Question

Find the real solutions, if any, of each equation. $$ \sqrt{2 x+5}-x=1 $$

Short answer

The solution is \( x = 2 \).

Step-by-step solution

Isolate the Square Root

Start by isolating the square root on one side of the equation. Add \( x \) to both sides: \[ \sqrt{2x + 5} = x + 1 \]

Square Both Sides

To eliminate the square root, square both sides of the equation: \[ ( \sqrt{2x + 5} )^2 = ( x + 1 )^2 \] which simplifies to \[ 2x + 5 = ( x + 1 )^2 \]

Expand the Right Side

Expand the right side of the equation: \[ 2x + 5 = x^2 + 2x + 1 \]

Set Up a Quadratic Equation

Rearrange the equation to set it to 0: \[ x^2 + 2x + 1 - 2x - 5 = 0 \] which simplifies to \[ x^2 - 4 = 0 \]

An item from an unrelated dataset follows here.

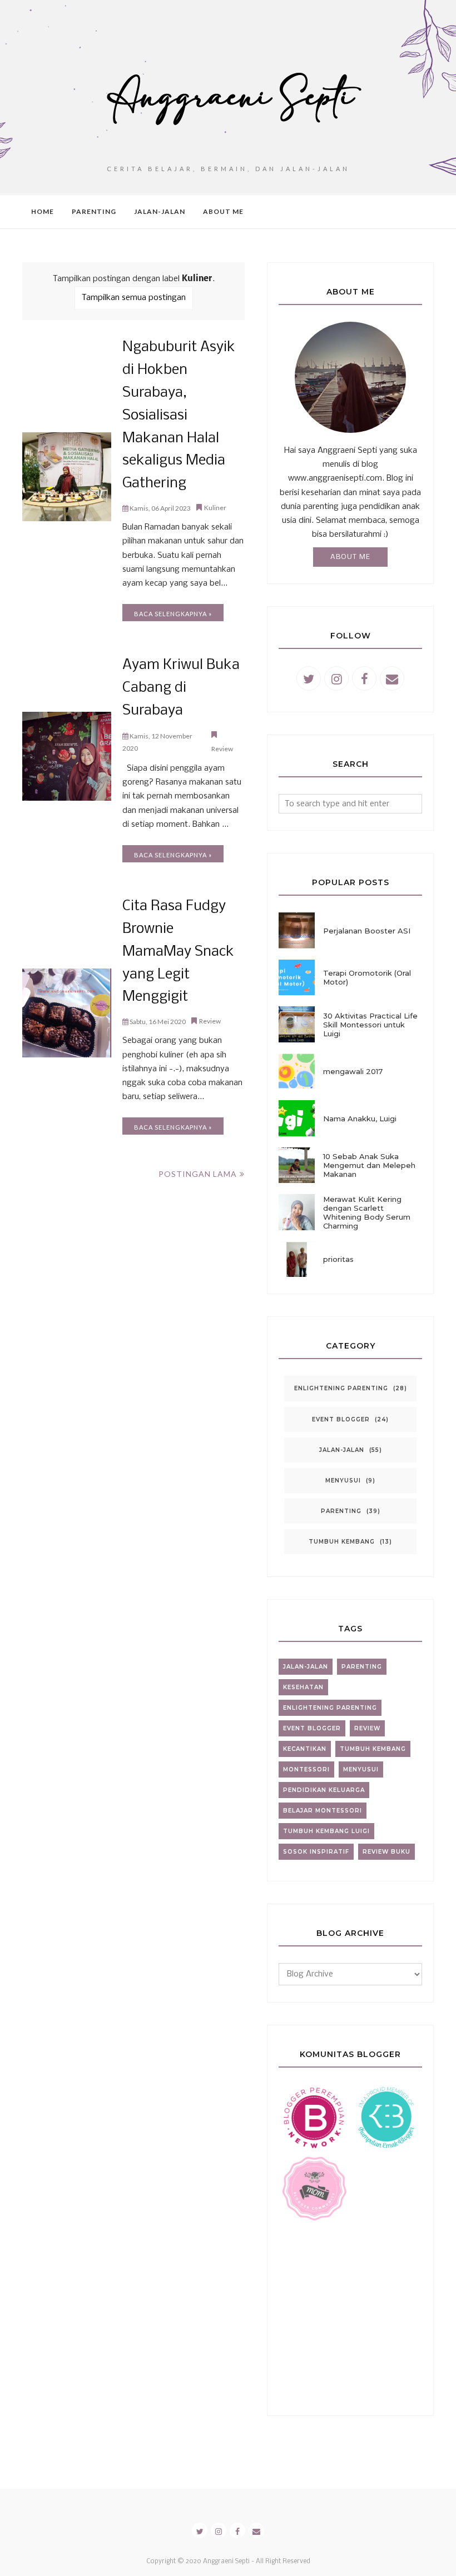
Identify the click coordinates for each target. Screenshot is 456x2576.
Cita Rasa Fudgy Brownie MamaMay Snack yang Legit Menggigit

Solve the Quadratic Equation

Factor the quadratic equation: \[ (x - 2)(x + 2) = 0 \] Set each factor to zero and solve for \( x \): \[ x - 2 = 0 \] hence \( x = 2 \) \[ x + 2 = 0 \] hence \( x = -2 \)

Verify the Solutions

Substitute \( x = 2 \) into the original equation: \( \sqrt{2(2) + 5} - 2 = 1 \) \( \sqrt{9} - 2 = 1 \) \( 3 - 2 = 1 \) ✓ valid solution. Substitute \( x = -2 \) into the original equation: \( \sqrt{2(-2) + 5} - (-2) = 1 \) \( \sqrt{1} + 2 = 1 \) \( 1 + 2 ≠ 1 \) invalid solution.

Key concepts

Quadratic Equation

A quadratic equation is a type of polynomial equation of the form \( ax^2 + bx + c = 0 \) where \( a, b, \) and \( c \) are constants and \( a eq 0 \).
A key property of a quadratic equation is that it graphs into a parabola, which can open upwards or downwards depending on the sign of \( a \). Here’s a step-by-step guide to understand quadratic equations:

• Identify the coefficients \( a, b, \) and \( c \) from the equation.
• The solutions, or roots, of the equation can be found using factoring, completing the square, or the quadratic formula \( x = \frac{-b \, \text{±} \, \text{√}(b^2 - 4ac)}{2a} \).

In our problem, during the steps of isolating the square root and squaring both sides, we end up with \( x^2 - 4 = 0 \). This represents a quadratic equation.
The roots can be determined either through factoring or using the quadratic formula.

Square Root

The square root operation is the inverse of squaring a number. Essentially, for a given non-negative number \( y \), the square root is a number \( x \) such that \( x^2 = y \).
When dealing with equations involving square roots, the first step is typically to isolate the square root on one side. This makes the process of solving easier by allowing you to square both sides to eliminate the square root.
In our exercise, we began by isolating the square root in the equation \( \text{√}(2x + 5) - x = 1 \). This was done by rearranging the terms to get \( \text{√}(2x + 5) = x + 1 \).
Next, squaring both sides to remove the square root converts the equation into a polynomial form that can be solved using other algebraic methods, leading to our quadratic equation.

Factoring

Factoring is one of the common methods used to solve quadratic equations. When you factor a quadratic equation, you’re expressing it as a product of two binomials.
The general form for factoring a quadratic equation \( ax^2 + bx + c \) is \( (dx + e)(fx + g) = 0 \).
Here are the steps to factor a quadratic equation:

• Write down the equation in standard form: \( ax^2 + bx + c \).
• Identify two numbers that multiply to give \( ac \) and add to give \( b \).
• Use these numbers to break up the middle term \( bx \) and factor by grouping.

In our exercise, the quadratic equation formed was \( x^2 - 4 = 0 \). The factors of \( -4 \) that add up to \( 0 \) are \( 2 \) and \( -2 \). So, we can factorize as \( (x - 2)(x + 2) = 0 \).
Setting each factor to zero provides the solutions to the equation: \( x = 2 \) and \( x = -2 \). Verification helps in determining which solutions are valid as we did in our last steps.